-- WHAT YOU NEED TO DO --
Turn the listing lines starting at the one that contains "The height and" and ending at the one that contains "coord(592,206)" into a numbered list, skipping blank lines. Leave the pictures out.

-- STORED RECORDS --
--- --- ---
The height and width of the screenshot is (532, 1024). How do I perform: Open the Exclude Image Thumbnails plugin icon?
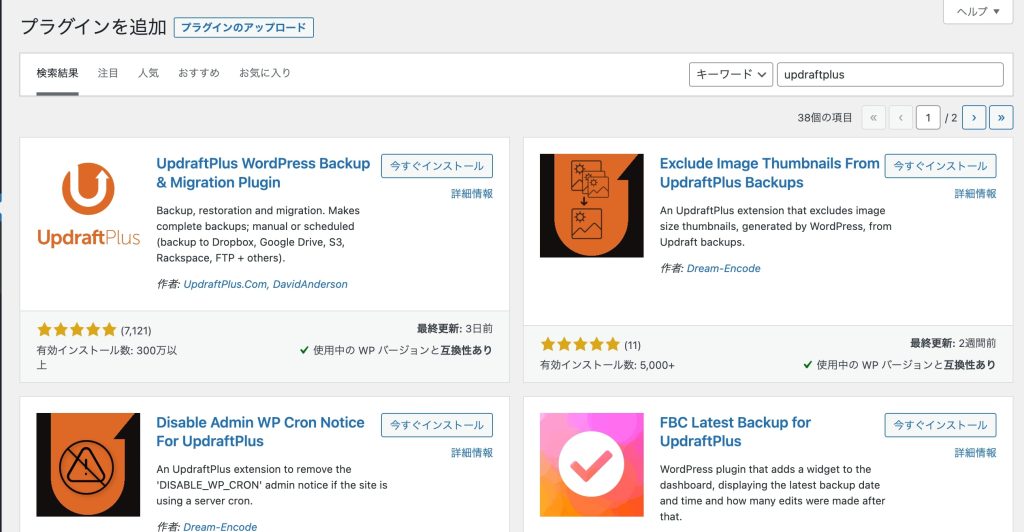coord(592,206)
--- --- ---
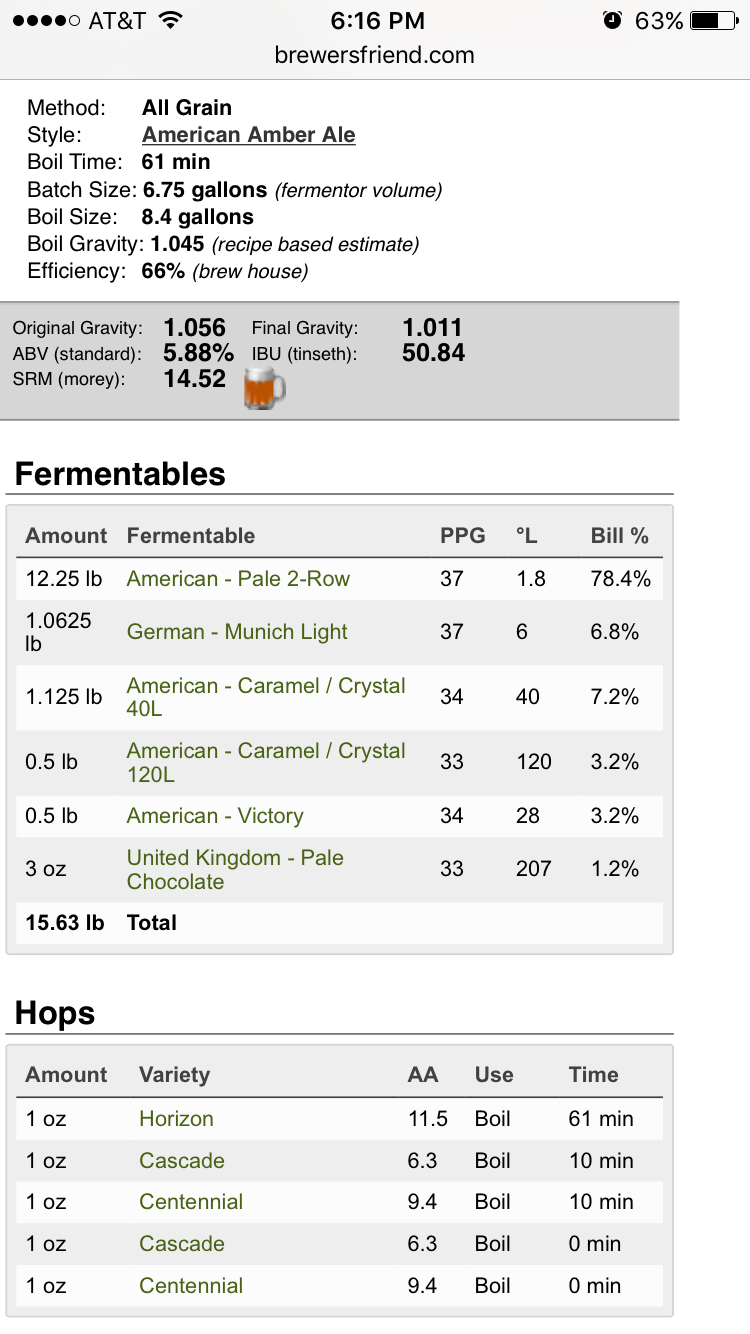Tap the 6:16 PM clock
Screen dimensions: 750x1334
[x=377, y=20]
--- --- ---
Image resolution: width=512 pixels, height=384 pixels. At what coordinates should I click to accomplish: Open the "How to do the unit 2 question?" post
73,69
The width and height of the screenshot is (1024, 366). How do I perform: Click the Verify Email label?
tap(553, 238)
--- --- ---
-- EXERCISE RESPONSE --
1. The height and width of the screenshot is (532, 1024). How do I perform: Open the Exclude Image Thumbnails plugin icon?
2. coord(592,206)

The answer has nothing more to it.